• **Problem to work on**
Please set down the records below exactly as they appear.

---------- The data

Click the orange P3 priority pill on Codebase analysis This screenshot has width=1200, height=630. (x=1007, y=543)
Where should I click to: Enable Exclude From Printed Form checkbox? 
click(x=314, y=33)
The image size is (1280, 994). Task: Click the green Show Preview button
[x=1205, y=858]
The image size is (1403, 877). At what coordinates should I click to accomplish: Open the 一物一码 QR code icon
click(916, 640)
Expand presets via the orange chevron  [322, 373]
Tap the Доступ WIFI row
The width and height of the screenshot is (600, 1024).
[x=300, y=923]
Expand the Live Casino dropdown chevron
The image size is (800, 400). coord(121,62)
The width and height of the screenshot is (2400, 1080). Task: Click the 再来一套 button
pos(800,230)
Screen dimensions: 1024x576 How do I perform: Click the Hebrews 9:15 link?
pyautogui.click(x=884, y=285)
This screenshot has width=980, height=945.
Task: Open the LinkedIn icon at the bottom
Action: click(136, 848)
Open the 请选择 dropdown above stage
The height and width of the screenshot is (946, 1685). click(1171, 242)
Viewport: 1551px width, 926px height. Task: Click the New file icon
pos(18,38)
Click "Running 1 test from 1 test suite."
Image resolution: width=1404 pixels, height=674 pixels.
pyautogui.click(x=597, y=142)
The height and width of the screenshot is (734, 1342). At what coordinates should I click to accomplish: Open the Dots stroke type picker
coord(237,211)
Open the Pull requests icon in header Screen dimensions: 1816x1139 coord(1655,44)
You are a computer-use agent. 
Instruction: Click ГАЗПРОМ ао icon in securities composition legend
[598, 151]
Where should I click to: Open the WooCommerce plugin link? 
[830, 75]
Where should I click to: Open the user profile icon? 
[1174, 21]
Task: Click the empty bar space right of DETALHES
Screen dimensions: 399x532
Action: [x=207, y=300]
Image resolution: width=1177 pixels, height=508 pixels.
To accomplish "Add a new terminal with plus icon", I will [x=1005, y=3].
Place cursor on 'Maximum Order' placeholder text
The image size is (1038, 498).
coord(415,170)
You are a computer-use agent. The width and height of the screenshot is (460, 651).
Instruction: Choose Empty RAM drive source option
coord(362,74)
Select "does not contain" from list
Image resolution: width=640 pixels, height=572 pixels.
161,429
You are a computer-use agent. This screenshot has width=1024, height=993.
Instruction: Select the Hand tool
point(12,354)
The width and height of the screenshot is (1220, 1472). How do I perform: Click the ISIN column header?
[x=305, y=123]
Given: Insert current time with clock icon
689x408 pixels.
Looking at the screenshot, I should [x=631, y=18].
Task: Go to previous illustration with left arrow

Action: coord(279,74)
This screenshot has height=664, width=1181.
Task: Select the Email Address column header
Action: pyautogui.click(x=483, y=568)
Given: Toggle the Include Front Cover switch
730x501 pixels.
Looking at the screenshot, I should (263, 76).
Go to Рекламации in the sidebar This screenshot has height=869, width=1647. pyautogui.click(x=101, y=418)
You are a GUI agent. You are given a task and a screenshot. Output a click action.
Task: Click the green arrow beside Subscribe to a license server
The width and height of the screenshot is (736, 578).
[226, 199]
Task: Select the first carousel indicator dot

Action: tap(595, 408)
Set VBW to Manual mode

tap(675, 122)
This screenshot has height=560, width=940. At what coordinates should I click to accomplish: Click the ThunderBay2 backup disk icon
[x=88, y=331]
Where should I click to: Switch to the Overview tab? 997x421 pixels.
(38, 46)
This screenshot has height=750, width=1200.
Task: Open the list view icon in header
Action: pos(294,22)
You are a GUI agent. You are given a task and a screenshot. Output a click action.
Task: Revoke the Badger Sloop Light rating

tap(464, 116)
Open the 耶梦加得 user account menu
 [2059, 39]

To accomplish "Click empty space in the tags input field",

--------------------

• **Written response**
Click the orange P3 priority pill on Codebase analysis This screenshot has width=1200, height=630. (x=1007, y=543)
Where should I click to: Enable Exclude From Printed Form checkbox? 
click(x=314, y=33)
The image size is (1280, 994). Task: Click the green Show Preview button
[x=1205, y=858]
The image size is (1403, 877). At what coordinates should I click to accomplish: Open the 一物一码 QR code icon
click(916, 640)
Expand presets via the orange chevron  [322, 373]
Tap the Доступ WIFI row
The width and height of the screenshot is (600, 1024).
[x=300, y=923]
Expand the Live Casino dropdown chevron
The image size is (800, 400). coord(121,62)
The width and height of the screenshot is (2400, 1080). Task: Click the 再来一套 button
pos(800,230)
Screen dimensions: 1024x576 How do I perform: Click the Hebrews 9:15 link?
pyautogui.click(x=884, y=285)
This screenshot has width=980, height=945.
Task: Open the LinkedIn icon at the bottom
Action: click(136, 848)
Open the 请选择 dropdown above stage
The height and width of the screenshot is (946, 1685). click(1171, 242)
Viewport: 1551px width, 926px height. Task: Click the New file icon
pos(18,38)
Click "Running 1 test from 1 test suite."
Image resolution: width=1404 pixels, height=674 pixels.
pyautogui.click(x=597, y=142)
The height and width of the screenshot is (734, 1342). At what coordinates should I click to accomplish: Open the Dots stroke type picker
coord(237,211)
Open the Pull requests icon in header Screen dimensions: 1816x1139 coord(1655,44)
You are a computer-use agent. 
Instruction: Click ГАЗПРОМ ао icon in securities composition legend
[598, 151]
Where should I click to: Open the WooCommerce plugin link? 
[830, 75]
Where should I click to: Open the user profile icon? 
[1174, 21]
Task: Click the empty bar space right of DETALHES
Screen dimensions: 399x532
Action: [x=207, y=300]
Image resolution: width=1177 pixels, height=508 pixels.
To accomplish "Add a new terminal with plus icon", I will [x=1005, y=3].
Place cursor on 'Maximum Order' placeholder text
The image size is (1038, 498).
coord(415,170)
You are a computer-use agent. The width and height of the screenshot is (460, 651).
Instruction: Choose Empty RAM drive source option
coord(362,74)
Select "does not contain" from list
Image resolution: width=640 pixels, height=572 pixels.
161,429
You are a computer-use agent. This screenshot has width=1024, height=993.
Instruction: Select the Hand tool
point(12,354)
The width and height of the screenshot is (1220, 1472). How do I perform: Click the ISIN column header?
[x=305, y=123]
Given: Insert current time with clock icon
689x408 pixels.
Looking at the screenshot, I should [x=631, y=18].
Task: Go to previous illustration with left arrow

Action: coord(279,74)
This screenshot has height=664, width=1181.
Task: Select the Email Address column header
Action: pyautogui.click(x=483, y=568)
Given: Toggle the Include Front Cover switch
730x501 pixels.
Looking at the screenshot, I should (263, 76).
Go to Рекламации in the sidebar This screenshot has height=869, width=1647. pyautogui.click(x=101, y=418)
You are a GUI agent. You are given a task and a screenshot. Output a click action.
Task: Click the green arrow beside Subscribe to a license server
The width and height of the screenshot is (736, 578).
[226, 199]
Task: Select the first carousel indicator dot

Action: tap(595, 408)
Set VBW to Manual mode

tap(675, 122)
This screenshot has height=560, width=940. At what coordinates should I click to accomplish: Click the ThunderBay2 backup disk icon
[x=88, y=331]
Where should I click to: Switch to the Overview tab? 997x421 pixels.
(38, 46)
This screenshot has height=750, width=1200.
Task: Open the list view icon in header
Action: pos(294,22)
You are a GUI agent. You are given a task and a screenshot. Output a click action.
Task: Revoke the Badger Sloop Light rating

tap(464, 116)
Open the 耶梦加得 user account menu
 [2059, 39]

To accomplish "Click empty space in the tags input field",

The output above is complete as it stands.